Prof. Lee Jee Yun: We have a great experience with US biotech sponsors. We either get contacted directly or through CROs, like yourselves. I think Novotech is one of the active site’s CROs to introduce biotech companies to Samsung Medical Centre. I think one of the reasons – there has to be a reason why they want to do clinical trials overseas, and I think one of the reasons they contacted us was the incidents-wise. We have different incidents of cancer types, like cancer types like gastric hematoma, biliary rare cancers. Specific types of melanoma that we see here is different in US melanoma patients. I think there has to be a strong reason why they would come to us and open a trial here. And I think the top reason was the type of disease that we see here and also, if you’re going after a rare genomic aberration, that’s where we can do well in because it is merged with the high patient volume that we see at our centre. If it is like FGFR2 amplification in gastric, the incidence is really low, like 2%. But if you’re seeing 500 patients per year, then you’ll have a good number to enrol.
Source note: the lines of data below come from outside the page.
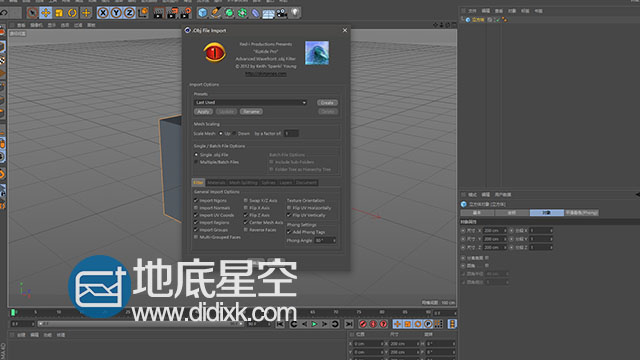
Task: Click the play button in timeline controls
Action: [x=314, y=324]
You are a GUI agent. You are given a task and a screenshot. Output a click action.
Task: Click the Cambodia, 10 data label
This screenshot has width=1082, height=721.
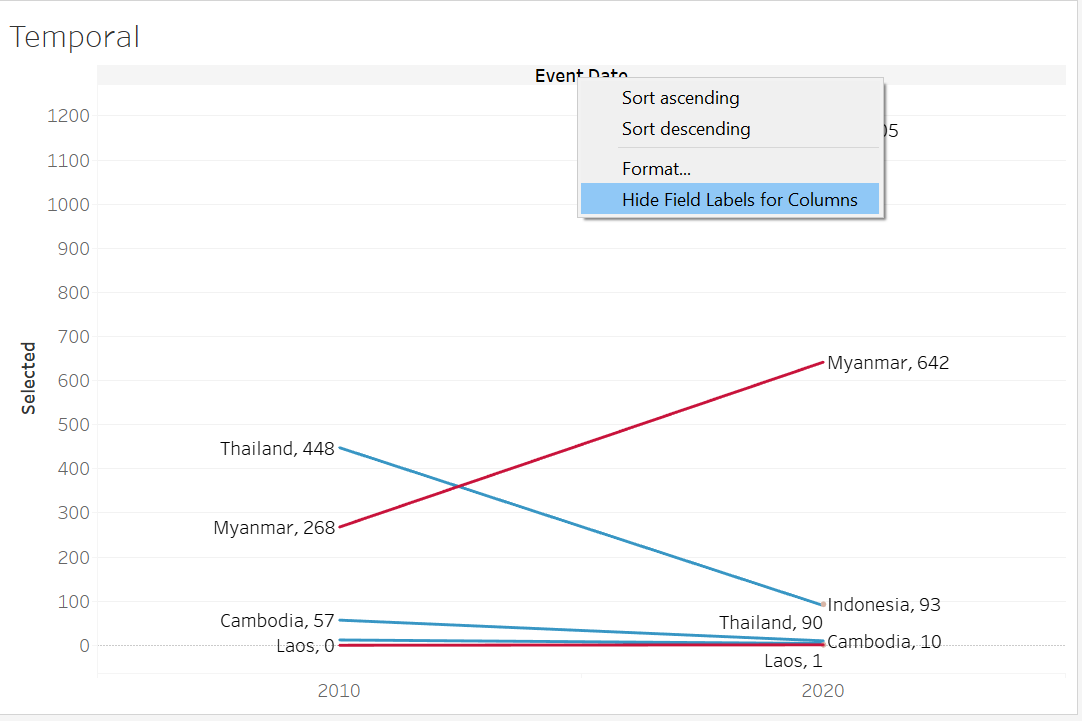tap(884, 642)

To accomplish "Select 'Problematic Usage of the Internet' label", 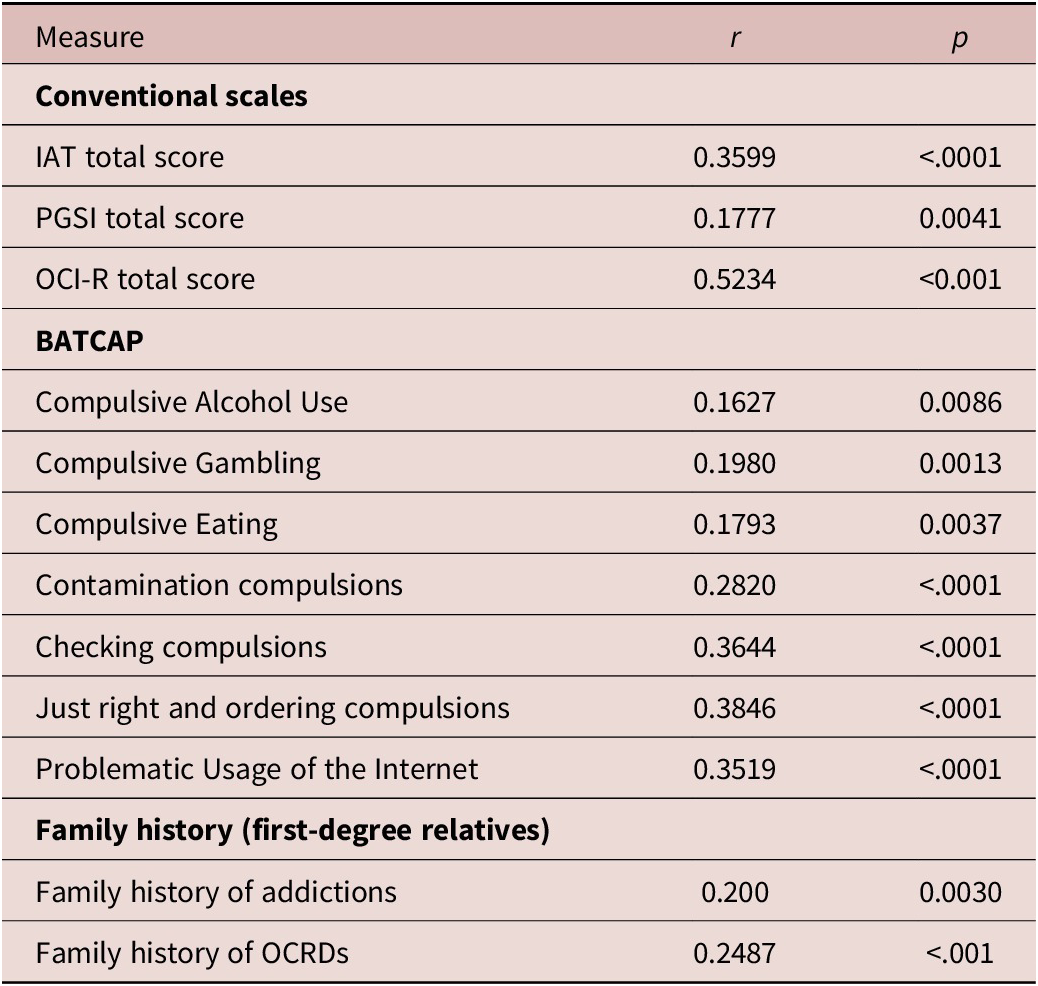I will (257, 769).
And while you’re doing that, no one really knows – not no one, but there is a grey zone of how to define that genomic aberration, whether it’s going to work or not, how high the copy number should be if you’re considering that patient as a right patient. And that’s when the close communication with biotechs and investigators are important. And that’s how we handled our oncology trials, especially with biotechs. Not always, but sometimes, usually if it is global big pharmas, hard to communicate, even though you have the answer maybe. I’m a strong believer that answers do come from clinicians and the clinic and patients. I think that’s the attractive point for investigators. Everyone’s busy. Investigators are busy, and companies are busy as well, but that’s when the attractive sparkling point happens. It’s been a great experience.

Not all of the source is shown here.